「授業中の水分補給禁止」学校が大炎上した必然 生徒を束縛するブラック学校へのモヤモヤの正体
内外からの指摘を受けて、改善に動くのであれば、まだ「時代錯誤だったね」で終わるので、炎上にはつながりにくい。ただ、そこで「アップデートを拒んでいるように思える態度」が表れてしまうと、バッシングの嵐となる。
人権意識の変化は、子どもの話に限らない。教職員についても、これまで「聖職だから」との建前のもとで、過重労働が前提となっていたが、ここ数年ようやく「働き方改革」の一環で、負担軽減を求める声がでてきた。
そこへ来てのコロナ禍だ。コロナ禍以前から進められていた「GIGAスクール構想」が前倒しされる形で、全国の学校にタブレットなど教育用端末の導入が進められた。家庭内から参加するオンライン授業も珍しくなくなった結果、「校舎内での風紀」を前提とした従来の校則は、存在意義が揺らぎつつある。
もっとも感染拡大が収束したことで、「リアル登校」への回帰は珍しくない。
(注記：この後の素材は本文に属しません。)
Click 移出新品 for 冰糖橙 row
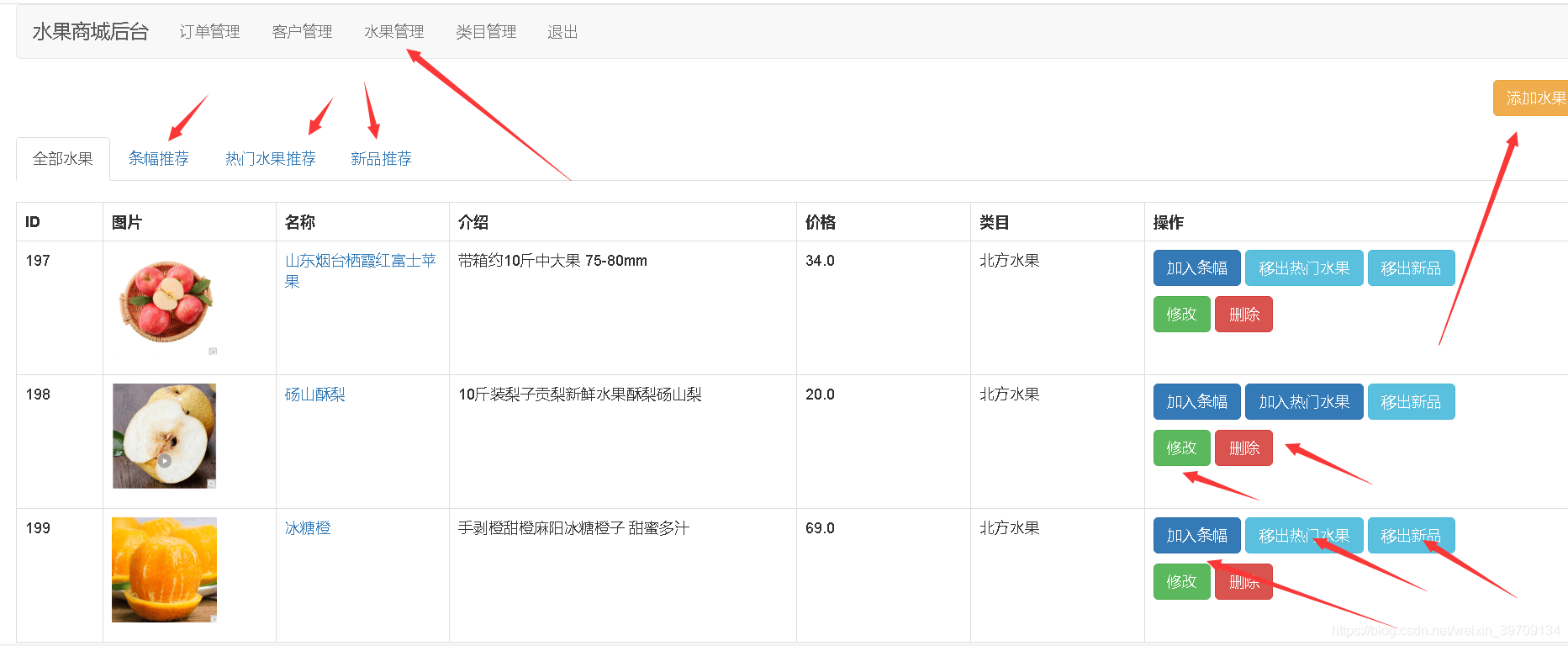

しかし自粛を余儀なくされた3年間は、中学でも高校でも、すっぽり学校生活があてはまってしまうほどの期間だ。「新しい生活様式」は、すでに死語になりつつあるが、少なくとも当時は「この変化は一時的な措置ではなく、生涯続くかもしれない」と、先が見えない不安の中で、覚悟していた人も多かっただろう。覚悟を決めてまで変えた習慣なのに、すぐさま「はい、じゃあ元に戻してください」と言われても……と、私であれば困惑する。
そして、ネットメディア編集者としては、SNSの普及にも触れなくてはならない。スマートフォンの普及によって、児童や生徒みずからが「学校の外」を知りやすくなった。その結果、ギャップの可視化が進み、自分の置かれた環境に、強い違和感を覚える子どももいることだろう。より広い視野を持っているはずの保護者も、SNSを通して、自身が「井の中の蛙」だと気づくケースはあるだろう。
わずか20年の間にも、状況は変化している
ここまで見てきたように、旧態依然とした内容の校則は、日に日に批判にさらされている。この状況を打破するためには、子どもたちと保護者、そして教職員が一丸となって、価値観のアップデートを試みるしかない。
筆者は教育の専門家ではなく、教員免許すら持っていないが、「校則」については強烈な原体験がある。校則に抑圧されていたワケではなく、むしろ中学も高校も公立ながら制服すらない学校に通っていた。
私の通っていた都立高校では、「自主自律」を重んじる校風ゆえ、学校側が決めた校則ではなく、みずからが決めた自主規則に沿って生活する形式がとられていた。生徒ではなく「学友」と呼び、受験生を対象に、学友会が主催する学校説明会を行う。そんな母校で筆者は、1つ上の先輩らとともに「学友会則」の全面改定に携わった。
毎週のように会議を開き、条文の1つひとつを眺めていく。「現代にあった読みやすい表現にしよう」との思いから、「於いて」を「おいて」に、「即ち」を「すなわち」に……など、細かい表記までチェックを重ねた。また同時並行で、学友会の役割についても見直し、業務分担を整理したうえで、各委員会を統廃合する作業も行った。いずれも各委員長との議論を繰り返し、全学友を対象にしたアンケートも踏まえて進めた。
この高校時代の経験は、アラフォーになった筆者にとって、「青春期の成功体験」になっている。とはいえ、いま思うと、16歳やそこらの若造にできることは限られている。顧問は一連の流れを見守ってくれていたが、おそらく同僚の教諭からは、「好き勝手にやらせすぎだ」と反対意見も出ていただろう。理解ある教員が防波堤になってくれたからこそ、のびのびと「自主自律」を満喫できた。
あれから20年がたった今、さらに状況は変化していることだろう。当時はスマートフォンもなく、携帯メールと自宅パソコンを駆使する時代だった。SNSでいえばツイッター(現在のX)の誕生直前で、国内にはmixiがあるものの、年齢制限で高校生の多くは禁止されていた。そこからの変化を見ると、わずか20年前の価値観でも、さらなるアップデートが必要に思える。新しい学校のルールは、そのうちじゃなくて、いますぐ必要なのだ。